Extracted entries:
== Segment start ==
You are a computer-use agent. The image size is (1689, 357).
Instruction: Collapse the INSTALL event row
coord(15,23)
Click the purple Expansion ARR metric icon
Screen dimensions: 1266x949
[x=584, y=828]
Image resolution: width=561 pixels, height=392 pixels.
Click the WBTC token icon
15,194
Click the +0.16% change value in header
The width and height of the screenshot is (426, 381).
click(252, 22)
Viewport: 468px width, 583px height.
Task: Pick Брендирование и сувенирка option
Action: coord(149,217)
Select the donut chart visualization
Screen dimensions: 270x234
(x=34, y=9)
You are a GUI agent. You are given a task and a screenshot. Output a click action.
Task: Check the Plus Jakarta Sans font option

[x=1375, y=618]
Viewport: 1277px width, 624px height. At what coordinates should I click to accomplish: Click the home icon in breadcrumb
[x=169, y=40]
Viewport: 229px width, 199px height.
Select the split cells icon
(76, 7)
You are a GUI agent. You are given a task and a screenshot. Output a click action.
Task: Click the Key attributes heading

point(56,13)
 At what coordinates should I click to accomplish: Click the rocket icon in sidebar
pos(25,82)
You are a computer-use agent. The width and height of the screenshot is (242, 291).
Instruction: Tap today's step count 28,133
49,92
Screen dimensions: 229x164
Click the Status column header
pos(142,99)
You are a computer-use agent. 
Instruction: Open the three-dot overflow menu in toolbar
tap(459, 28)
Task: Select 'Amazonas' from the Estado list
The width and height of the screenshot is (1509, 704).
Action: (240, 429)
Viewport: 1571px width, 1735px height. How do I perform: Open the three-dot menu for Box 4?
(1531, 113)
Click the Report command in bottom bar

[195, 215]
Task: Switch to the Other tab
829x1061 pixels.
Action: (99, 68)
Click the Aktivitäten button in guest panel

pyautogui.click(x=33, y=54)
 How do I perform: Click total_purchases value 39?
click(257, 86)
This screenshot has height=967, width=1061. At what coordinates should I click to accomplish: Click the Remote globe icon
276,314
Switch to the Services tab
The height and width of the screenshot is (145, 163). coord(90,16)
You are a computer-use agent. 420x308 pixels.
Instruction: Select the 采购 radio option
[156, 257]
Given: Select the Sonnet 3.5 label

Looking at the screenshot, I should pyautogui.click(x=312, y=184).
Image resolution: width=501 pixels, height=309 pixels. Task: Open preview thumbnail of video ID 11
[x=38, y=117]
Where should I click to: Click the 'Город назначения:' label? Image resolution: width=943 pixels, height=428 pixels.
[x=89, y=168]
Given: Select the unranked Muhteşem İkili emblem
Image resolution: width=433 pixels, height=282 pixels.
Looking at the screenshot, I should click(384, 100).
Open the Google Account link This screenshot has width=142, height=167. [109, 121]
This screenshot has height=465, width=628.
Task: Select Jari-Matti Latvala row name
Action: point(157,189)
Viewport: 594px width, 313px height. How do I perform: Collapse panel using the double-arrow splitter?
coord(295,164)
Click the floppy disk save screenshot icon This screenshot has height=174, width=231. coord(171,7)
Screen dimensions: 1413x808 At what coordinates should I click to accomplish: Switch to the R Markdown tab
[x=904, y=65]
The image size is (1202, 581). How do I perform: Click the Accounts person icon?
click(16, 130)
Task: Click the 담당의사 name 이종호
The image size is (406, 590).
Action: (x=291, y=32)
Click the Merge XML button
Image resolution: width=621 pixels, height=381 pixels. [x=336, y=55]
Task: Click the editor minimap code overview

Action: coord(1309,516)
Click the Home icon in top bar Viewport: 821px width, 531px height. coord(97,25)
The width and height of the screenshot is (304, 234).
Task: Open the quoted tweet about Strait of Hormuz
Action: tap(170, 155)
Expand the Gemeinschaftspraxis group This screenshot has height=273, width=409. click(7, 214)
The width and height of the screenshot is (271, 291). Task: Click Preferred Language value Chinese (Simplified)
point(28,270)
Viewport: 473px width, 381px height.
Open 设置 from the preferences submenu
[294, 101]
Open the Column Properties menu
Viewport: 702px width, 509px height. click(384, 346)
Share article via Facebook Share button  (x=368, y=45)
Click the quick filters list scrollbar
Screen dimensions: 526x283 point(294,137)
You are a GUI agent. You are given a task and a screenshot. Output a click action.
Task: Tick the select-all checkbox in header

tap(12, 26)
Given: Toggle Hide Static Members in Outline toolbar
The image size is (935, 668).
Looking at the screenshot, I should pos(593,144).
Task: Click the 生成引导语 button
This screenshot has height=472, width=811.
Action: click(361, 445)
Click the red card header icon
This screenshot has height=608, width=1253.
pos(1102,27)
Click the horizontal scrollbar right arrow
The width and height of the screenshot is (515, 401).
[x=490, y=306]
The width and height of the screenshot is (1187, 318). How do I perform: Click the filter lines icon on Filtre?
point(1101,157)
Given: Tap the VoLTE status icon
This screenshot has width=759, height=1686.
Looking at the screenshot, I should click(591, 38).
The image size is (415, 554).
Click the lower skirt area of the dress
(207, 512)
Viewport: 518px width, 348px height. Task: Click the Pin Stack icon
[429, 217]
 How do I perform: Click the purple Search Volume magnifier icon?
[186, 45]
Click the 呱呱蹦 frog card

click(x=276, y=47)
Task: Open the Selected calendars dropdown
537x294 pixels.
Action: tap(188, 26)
== Segment end ==
Task details: Where a line of the material above holds the string "agent", copy that line.

Solution to the problem:
You are a computer-use agent. The image size is (1689, 357).
You are a GUI agent. You are given a task and a screenshot. Output a click action.
You are a GUI agent. You are given a task and a screenshot. Output a click action.
You are a computer-use agent. The width and height of the screenshot is (242, 291).
You are a computer-use agent. 
You are a computer-use agent. 420x308 pixels.
You are a GUI agent. You are given a task and a screenshot. Output a click action.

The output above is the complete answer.